Soms wordt het beperkt door wettelijke regelingen: namelijk in het arbeidscontract.
- Consensualisme: betekent art 3:37, vorm van de verklaring is vrij. Een overeenkomst kan mondeling en
schriftelijk tot stand komen. Soms wijkt het BW hier ook weer vanaf, maar niet vaak.
- Wilsvertrouwensleer artikel 3:33 en 3:35 —>
- Aanbod en aanvaarding (art 6:217) Voor een overeenkomst is een meerzijdige rechtshandeling vereist (art 6:213)
en een meerzijdige rechtshandeling is wil en verklaring van beiden partijen moeten overeenkomen. Aanbod en
aanvaarding van de overeenkomst kan dus pas tot stand komen wanneer er sprake is van een
wilsovereenstemming, volgens de wilsvertrouwensleer. Indien wil en verklaring voortvloeien uit aanbod en
aanvaarding uit artikel 6:217, is er ene overeenkomst ontstaan: meerzijdige rechtshandeling.
- Contractvrijheid
Overeenkomst
Een overeenkomst is een meerzijdige rechtshandeling waarbij een of meer partijen jegens een of meer andere een
verbintenis aangaan (art 6:213 BW). Het is obligatoir omdat het verbintenis-scheppend is. Wederkerig is als de beide
partijen tegelijk afspreken een verplichting tegenover elkaar te hebben: koop: een geld, ander leveren.
Wil en verklaring artikel 3:33
Krachtens artikel 3:33 is voor een rechtshandeling een wil en een verklaring nodig. Indien wil en verklaring niet
overeenkomen is er geen rechtshandeling ontstaan. Krachtens artikel 3:37 mag de verklaring in elke vorm geschieden.

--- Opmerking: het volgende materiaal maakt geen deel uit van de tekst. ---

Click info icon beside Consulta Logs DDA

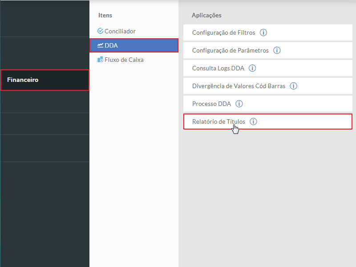tap(252, 68)
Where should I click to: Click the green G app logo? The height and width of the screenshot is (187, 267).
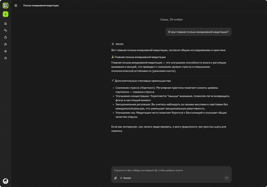point(5,5)
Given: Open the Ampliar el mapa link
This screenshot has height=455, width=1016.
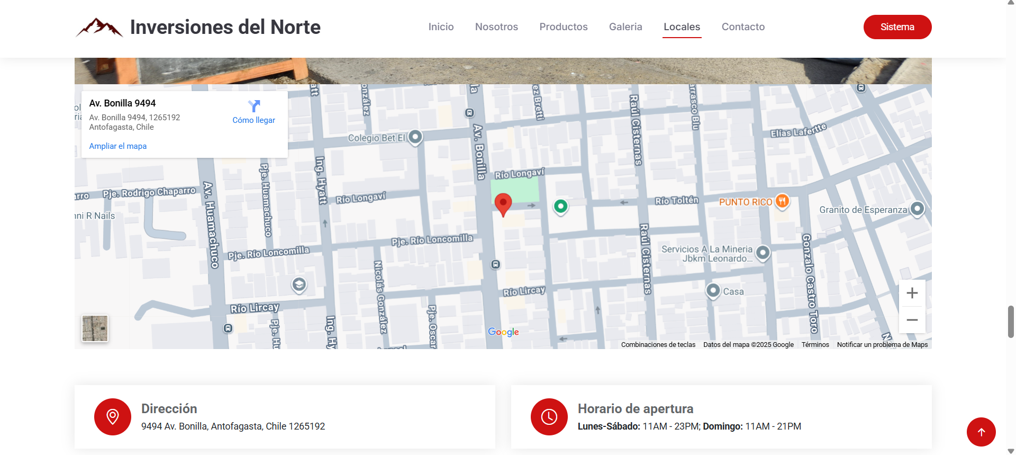Looking at the screenshot, I should (117, 146).
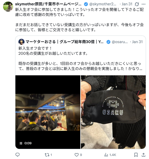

Dit houdt in dat rechtshandelingen zowel mondeling als schriftelijk kunnen ontstaan.
Gerechtvaardigd vertrouwen artikel 3:35 + onderzoeksplicht
Zoals benoemd, ontstaat er geen rechtshandeling indien wil en verklaring niet overeenkomen. Een uitzondering hierop
wordt gegeven door artikel 3:35 over het gerechtvaardigd vertrouwen. Indien de wederpartij er gerechtvaardigd op
mocht vertrouwen dat de wil en verklaring van de ander overeenkwamen, is er wel een rechtshandeling tot stand
gekomen. Het gerechtvaardigd vertrouwen betekent niet anders dan dat iemand te goeder trouw moet zijn geweest in de
zin van artikel 3:11. Dit impliceert ook dat men onderzoek doet voor zover daarvoor aanleiding bestaat. Er rust volgens
het arrest Eelman/Hin wel een onderzoeksplicht op de benadeelde partij. En als er sprake is van strijd met redelijkheid
en billijkheid kan een beroep op art 3:35 ook niet slagen. (Westhoff/Spronsen).

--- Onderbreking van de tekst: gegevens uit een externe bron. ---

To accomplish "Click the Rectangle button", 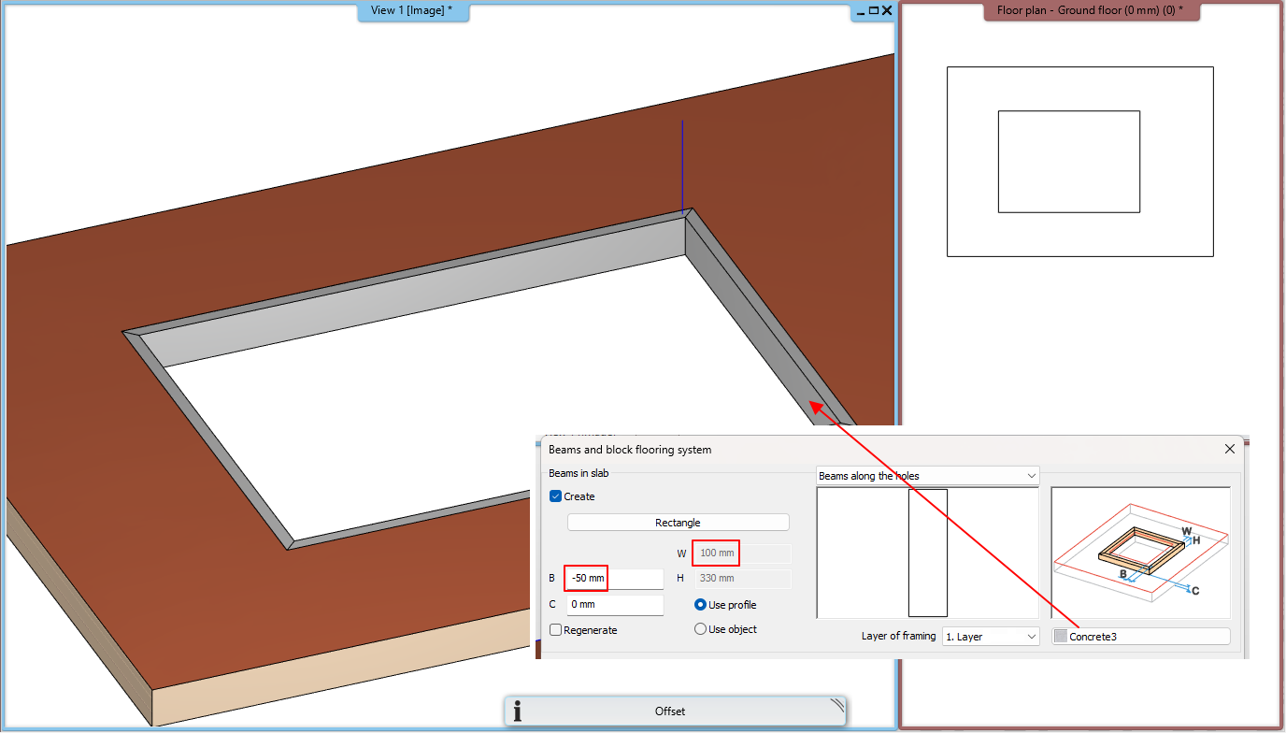I will [x=677, y=522].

Voor de bescherming van het bij de wederpartij gewekte vertrouwen is volgens artikel 3:35 vereist:
• Een verklaring of gedraging van de persoon aan wie de weerpartij het vertrouwen tegenwerpt
• Die door de wederpartij is opgevat als een tot haar gerichte verklaring van een bepaalde strekking
• En die de wederpartij onder de gegeven omstandigheden redelijkerwijs zo mocht opvatten
Wilsvertrouwensleer + rol bij uitleg.
Bovenstaande artikelen samen maken de wilsvertrouwensleer. De wilsverklaring verwoord in art 3:33: de verklaring een
op een rechtsgevolg gerichte wil uitdrukken is vereist. Bij verklaringen over de wil kunnen er namelijk misverstanden
ontstaan. Als partijen een andere betekenis geven aan de inhoud van de verklaring van de ander, wordt dit oneigenlijke
dwaling genoemd. Dit is geen normale dwaling als in art 6:228. Verschillende gevallen van oneigenlijke dwaling:
verspreking of verschrijving.
Daarnaast is de wilsvertrouwensleer niet meer dan een alternatieve vorm van de haviltex-norm. Dit criterium komt
namelijk neer op dat het aankomt op de zin die partijen over en weer redelijkerwijs van elkaar mochten verwachten aan
elkaars verklaringen en gedragingen af te leiden.
Oneigenlijke dwaling
Er is wel een wil van beiden partijen maar beiden partijen hebben een andere uitleg. We hebben een wilsgebrek en een
wilsontbreken. In geval van een oneigenlijke dwaling is er wel sprake van een wilsovereenstemming, beiden partijen
hebben een wil, maar wil en verklaringen lopen niet uiteen. Onjuiste voorstelling van zaken is oneigenlijke dwaling.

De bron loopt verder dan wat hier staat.